Species of gastropod

Turbonilla gracilior is a species of sea snail, a marine gastropod mollusk in the family Pyramidellidae.

==Description==
The white shell has an elongate-conic shape. Its length measures 6.1 mm. (The whorls of the protoconch are decollated). The eleven whorls of the teleoconch are well-rounded. They are moderately shouldered at the summit; later ones are slightly exserted at it. They are marked by slender, curved, slightly protractive axial ribs, of which 16 occur upon the first and second, 18 upon the third, 20 upon the fourth to seventh, 22 upon the eighth, 26 upon the ninth, and 32 upon the penultimate turn. The intercostal spaces are about twice as wide as the ribs. A double series of pits mark them, the first at the periphery, the second a little posterior to the middle between the sutures.
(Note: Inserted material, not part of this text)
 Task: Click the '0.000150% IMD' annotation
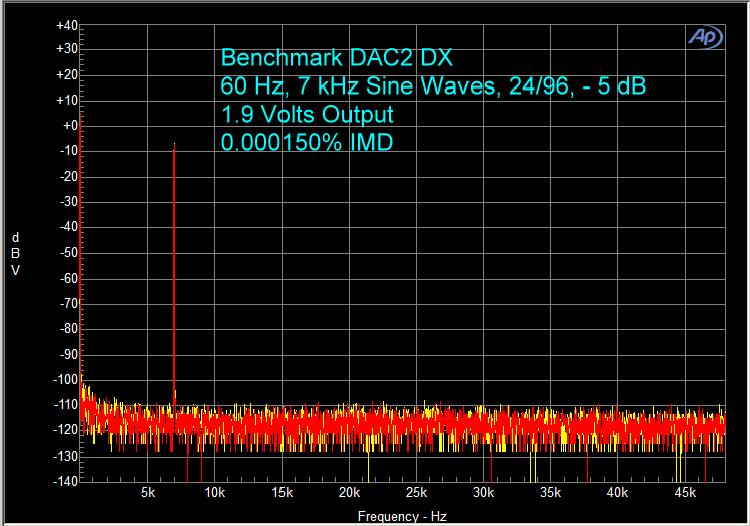[306, 142]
In addition to these pits, they are marked by fine, equal, and equally spaced spiral striations, of which thirty-one probably occur between the peripheral and median pits and twenty between that and the summit. The sutures are well-marked. The periphery and the base of the body whorl are well-rounded. The continuations of the axial ribs and numerous fine, well-incised, wavy spiral striations mark them. The aperture is rather long and rhomboidal. The outer lip is fractured. The columella is moderately strong, slightly curved and somewhat reflected. It is provided with a weak oblique fold at its insertion.

==Description==
The type specimen of this marine species was found off Panama.